7 of 7 people found the following review helpful By Gannon on 16 Mar. 2009
Format: Audio CD Verified Purchase
Earlier in her career Emmy played with Noah And The Whale and the stint grounded her in pop-folk but she has trumped their radio-friendly but bland attempt hands down with `First Love'.

This is a cadent and largely acoustic album replete with tales of love and loss, strings, piano and acoustics. `We Almost Had A Baby' is a near-danceable, tragic waltz, backed with endearing `oohs' and `aahs'. Neat little couplets pepper the lyrics and Emmy obligingly, if egotistically if we are judge by her name, coos them across the record. The heartfelt and well-executed homage to Leonard Cohen on `First Love' (even sampling lyrics from `Hallelujah') is the unquestionable highlight. `Dylan' falls just on the right side of the annoying / catchy fence and encourages bouts of smiling and toe-tapping consequently.

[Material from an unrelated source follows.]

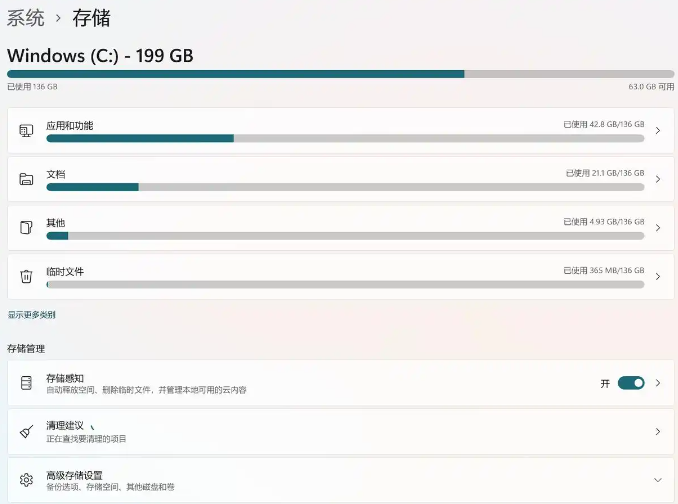Open 其他 category via right chevron
Viewport: 678px width, 504px height.
coord(658,228)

There's some Laura Marling in here for sure, but there's more of Emmy herself, and it is because she has stamped so much of herself all over the tracks that they succeed. Such an amiable presentation of herself and her song writing is irresistibly charming and will compel her wide-hearted followers to instantly and indefinitely love few others. Emmy has perhaps even introduced some to their first, and last, true love.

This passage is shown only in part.